Auch wenn das stimmt, können wir uns auf das "Pushen" von den
plattform-übergreifenden Mozilla-Programmen einigen? Bei reinen Mac-
oder Linux-Umgebungen kann man dann natürlich schon 1) und 2)
bevorzugen. Ich persönlich finde den Konqueror genial und ein grosser
Vorzug von KDE und Linux-Systemen (wobei Konqueror auch gut mit anderen
Oberflächen funktioniert).

...
> Die ewige Diskussion über die Wiederherstellung von verstümmelten  
> Betriebssysteminstallationen finde ich absurd. Wenn ich einen  Computer 
> zur Informationsrecherche und zum geistigen Austausch mit  anderen 
> verwende, werde ich mich dann darüber freuen, wenn jede Woche  einmal 
> alle meine Emails, Rechercheergebnisse und Kontakte infolge  
> turnusmässiger, präventiver Systeminstallationen verschwinden? Wohl kaum.

Es geht ja nicht darum, Daten zu löschen. Das Problem ist gerade die
Trennung von System, Inhalt und Einstellungen. Das ist sogar bei einem
Knoppix-System schlecht gelöst. Sobald man irgendwelche Einstellungen
speichert und dabei etwas "schief geht" kann man entweder mühsame
Reparatur-Arbeit leisten oder von vorne anfangen. Ich arbeite gerade auf
einem lieb-gewonnenen Debian-System, welches ich nicht mehr
rekonstruieren kann wenn es abliegt und mich gleichzeitig hindert, allzu
viele neue Sachen zu probieren.


> Richtig ist die Errichtung produktiver Systemumgebungen, also solcher  
> Systemumgebungen, die ein Niveau besitzen, mit dem die Schüler ihre  
> Aufgaben umsetzen können, nicht aber das System selbst beschädigen;  
> weder bewusst noch unbewusst. Die zur Debatte stehende Unfreie  
> Systemumgebung ist dafür klar ungeeignet.

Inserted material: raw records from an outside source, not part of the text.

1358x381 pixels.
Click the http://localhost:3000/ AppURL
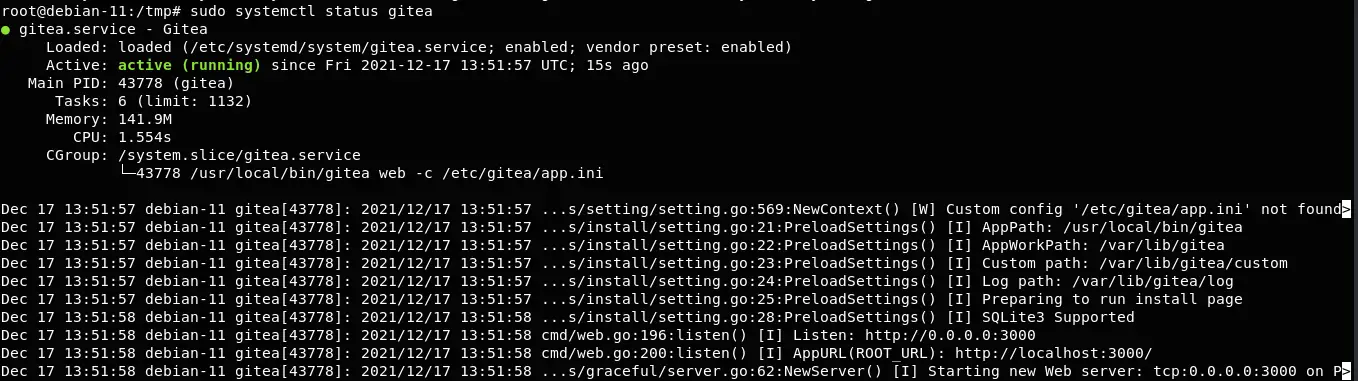pos(1053,353)
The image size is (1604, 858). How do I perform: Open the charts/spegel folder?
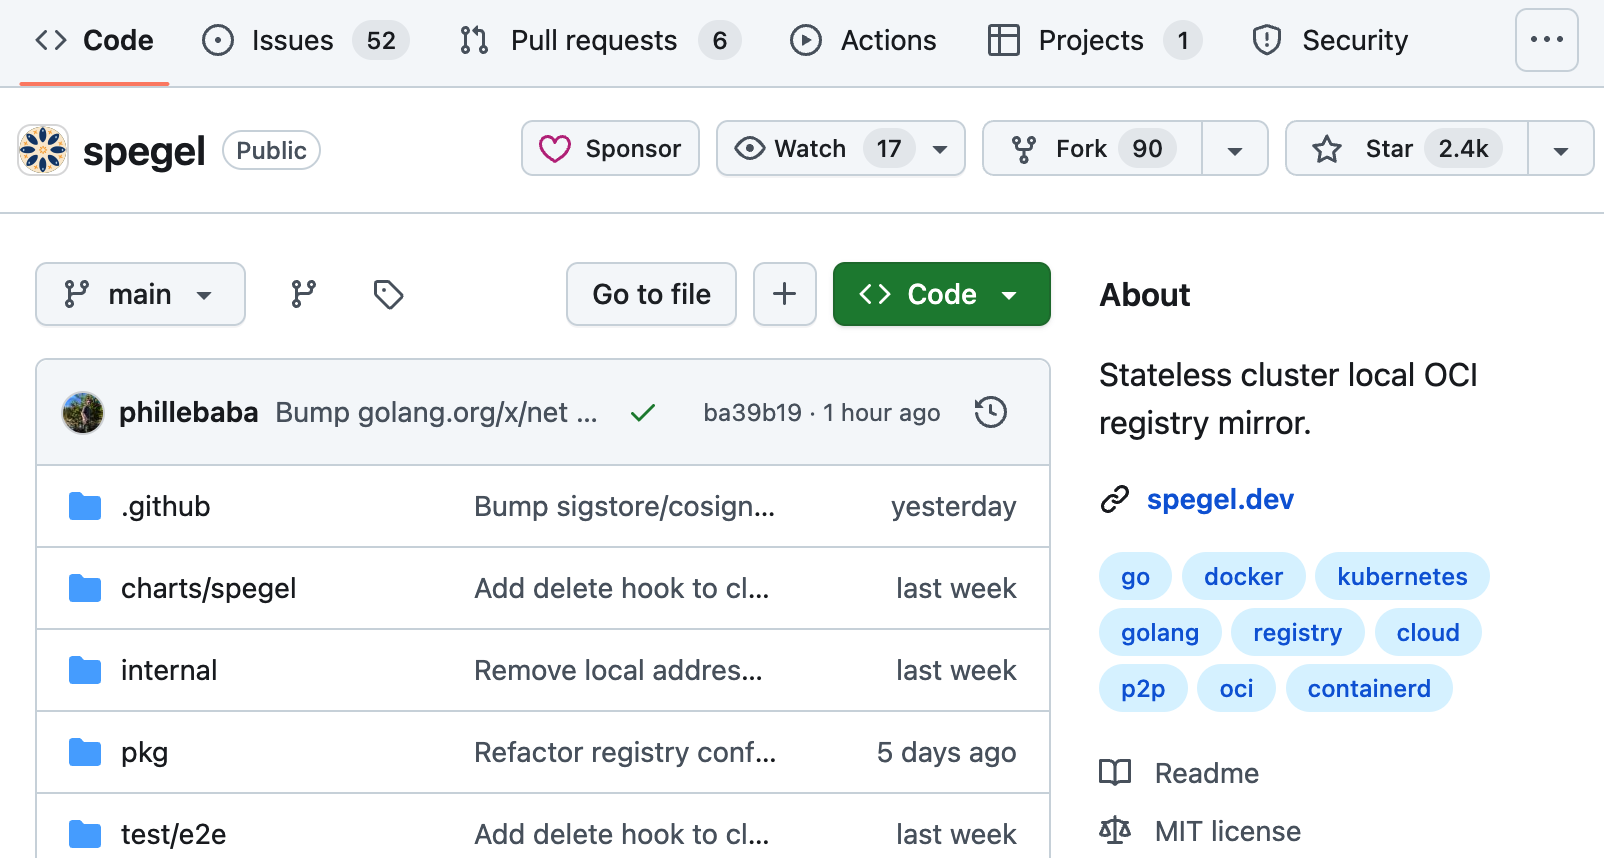(208, 588)
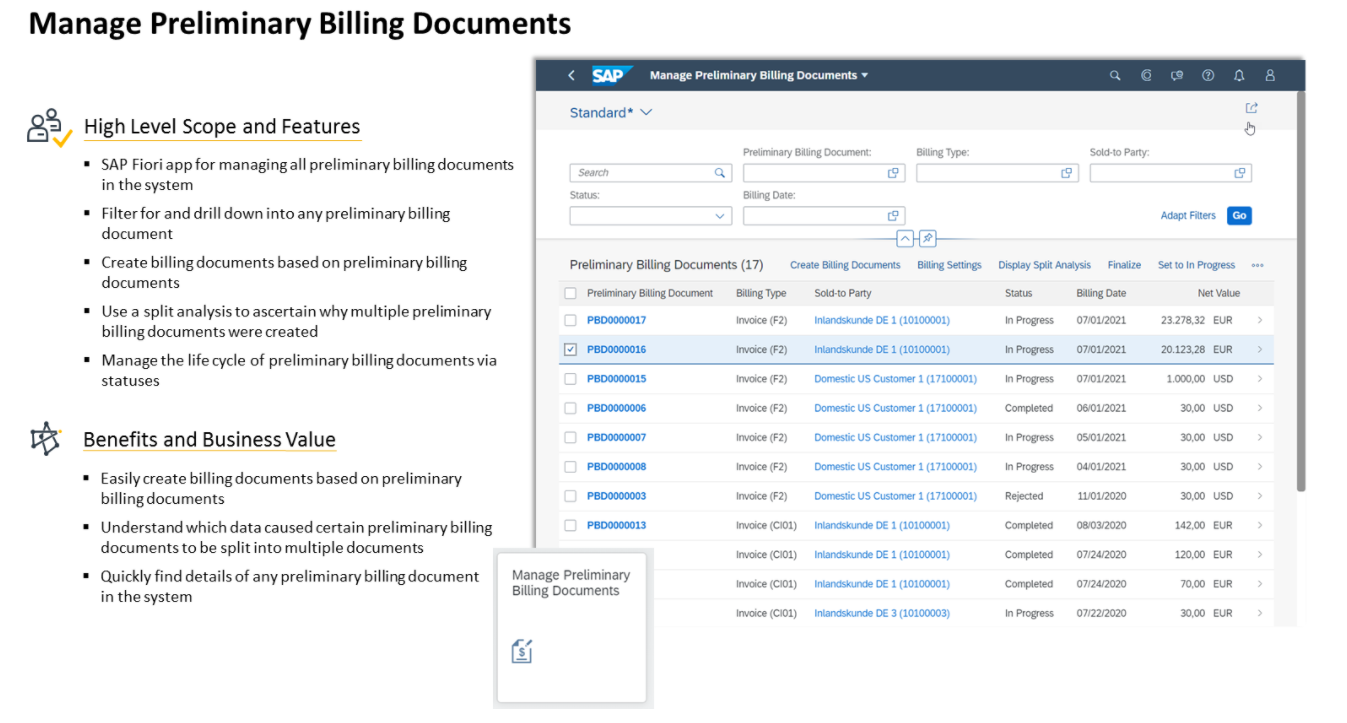
Task: Open value help for Billing Type field
Action: tap(1066, 173)
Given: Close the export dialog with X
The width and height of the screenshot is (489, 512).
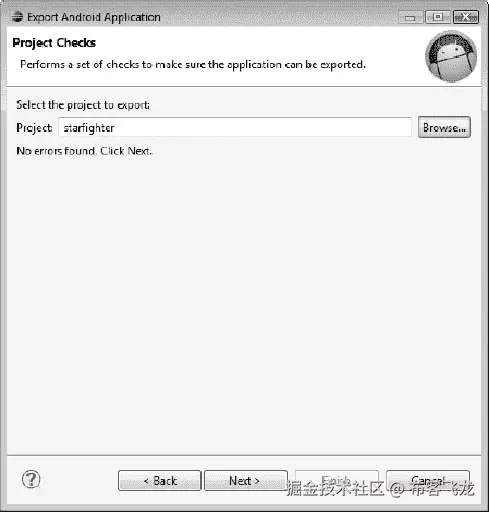Looking at the screenshot, I should pyautogui.click(x=466, y=17).
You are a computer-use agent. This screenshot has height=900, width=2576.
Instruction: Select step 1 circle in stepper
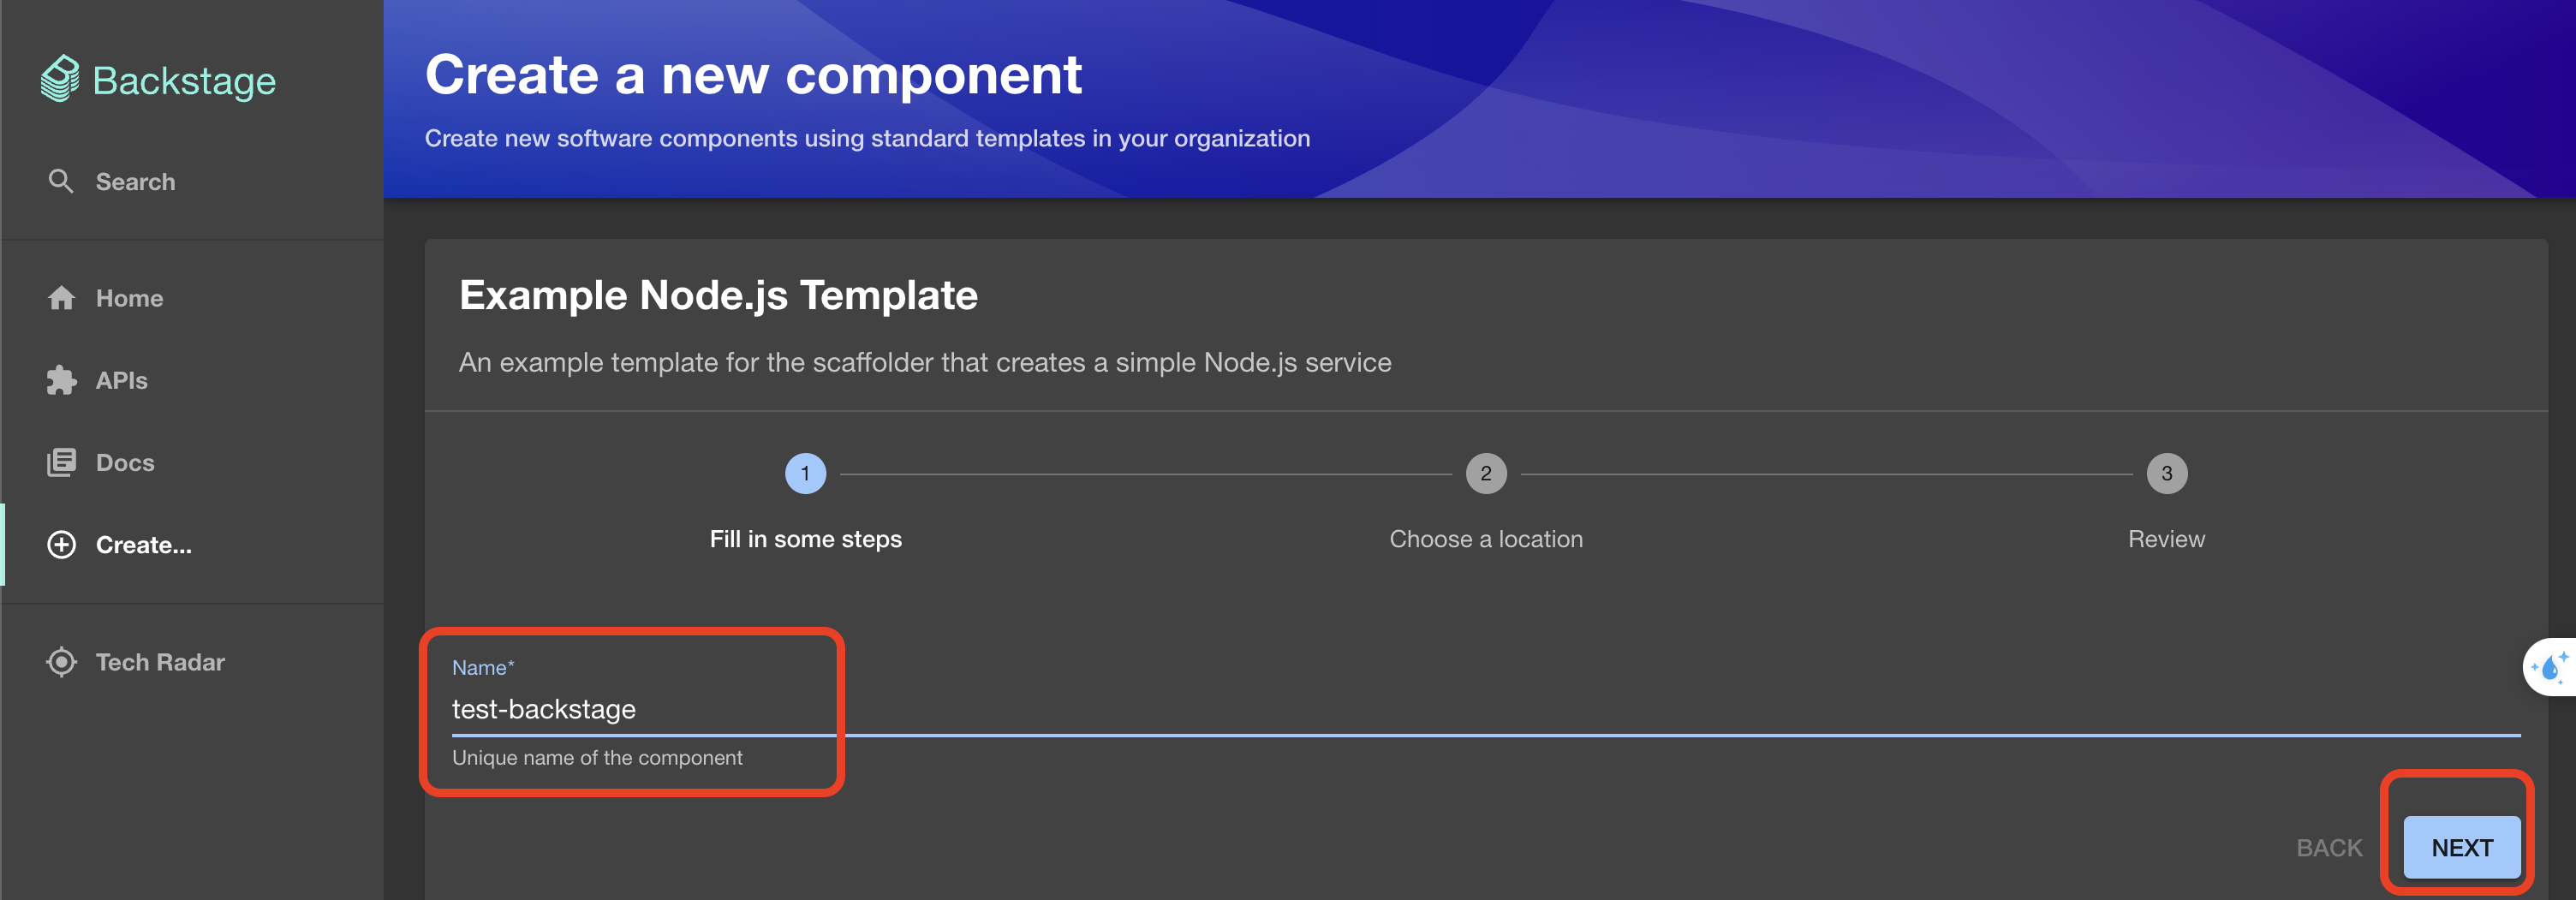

Gibt es mehr als kosmetische Unterschiede für die Anwender zwischen
Windows Thin Clients und Linux Thin Clients?

...
> Thema 4: Was soll die Bildungspolitik erreichen?
> 
>  Ziel A) Abgerichtete Anwender spezifischer Produkte erzeugen
>  Ziel B) Den Schülern das Denken und die Anwendung etablierter  
> Technologien vermitteln

Ich denke B) wird angestrebt und A) erreicht.


> Schlussfolgerung:
> 
> Besonders im Fall der Schulen, hat es nicht wirklich Sinn, sich in  
> jedem Schulbezirk wund zu machen. Wichtiger ist die  
> Grundsatzdiskussion. 

Ich glaube, du hast Recht. Aber ich weiss nicht wie wir eine solche
auslösen könnten. Die Stadträte von Thun und Bern, die ich kontaktierte,
waren allenfalls für Diskussion über Freie Software bereit, aber nicht
für Grundsatzdiskussionen.

...
> Die Industrievertreter der heutigen Industriestaaten werden nicht  müde, 
> zu betonen, wie schlimm die chinesischen Produktkopien und  
> Billigprodukte für die Importländer sind. 

"Schuld" sind nicht so sehr die Politiker, sondern wir Konsumenten, die
das Zeug kaufen. Und Firmen wie Zyliss, die nach China "zügeln" und
"designed in Switzerland" auf ihre Sachen schreiben. Immerhin noch
ehrlicher als "Bündnerfleisch".


> Dass die Schüler in Europa  
> zunehmend dümmer aus den Schulen kommen und gar nicht mehr denken  
> können, stört niemanden. Dabei ist genau dies die Wurzel unseres  
> Untergangs.

Vielleicht siehst du da ein bisschen schwarz? Ich habe zwar auch
manchmal das Gefühl, aber das hat wohl jede Generation von der jüngeren.

...
> Tut mir leid, Euch mit meinem Erguss gequält zu haben.

Gar nicht gequält. Sehr interessant.